— Problems to solve —
A – Reproduce the passage from the Cynthia Eloise Cleveland biography that begins at the words "Cynthia Eloise Cleveland (August" and stops after "bar in the Dakota Territory.".
B – Name every person other than Cynthia Eloise Cleveland who is mentioned in the biography of her.
C – Answer these questions from the Cynthia Eloise Cleveland biography:
(i) In what town was she born?
(ii) From which university did she earn her law degrees?
(iii) In what year did she pass the civil service examination?

— Selected excerpt —
American lawyer, politician, writer, and temperance worker (1845–1932)

Cynthia Eloise Cleveland (August 13, 1845 – April 1932) was an American lawyer, politician, writer, and temperance worker. She was the first woman lawyer admitted to the bar in the Dakota Territory.

==Early life==
Cynthia Eloise Cleveland was born in Canton, New York, the daughter of Erin Cleveland and Laura Marsh Cleveland. She earned law degrees from Howard University in 1899 and 1900. She was described as a cousin or relative of President Grover Cleveland, though she admitted that the connection was distant and they did not know each other.

==Career==
In 1883 Cleveland was based in Pierre, South Dakota when she became the first woman to practice law in the Dakota Territory. She lectured across the region as president of the Women's Christian Temperance Union in the Dakotas, and worked for prohibition to be written into the constitutions of North Dakota and South Dakota at statehood. She also raised funds for a Presbyterian university to be built in South Dakota. Having passed the civil service examination in 1885, she worked for the U. S. Treasury Department from 1886 until 1911, as a post office inspector, and lived in Washington, D.C. after 1888.

— Input data —
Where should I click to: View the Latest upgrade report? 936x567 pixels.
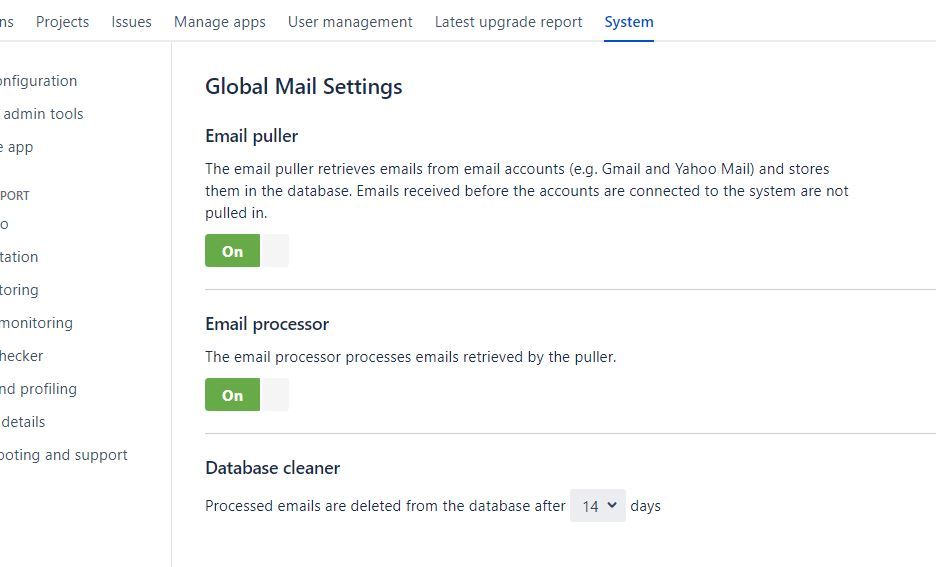[x=508, y=22]
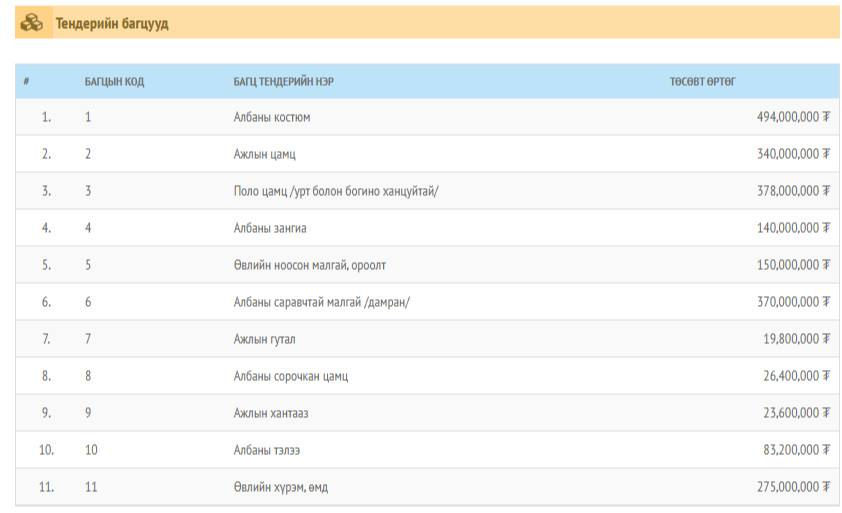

— Expected results —
A –
Cynthia Eloise Cleveland (August 13, 1845 – April 1932) was an American lawyer, politician, writer, and temperance worker. She was the first woman lawyer admitted to the bar in the Dakota Territory.

B –
Erin Cleveland
Laura Marsh Cleveland
Grover Cleveland

C –
(i) Canton, New York
(ii) Howard University
(iii) 1885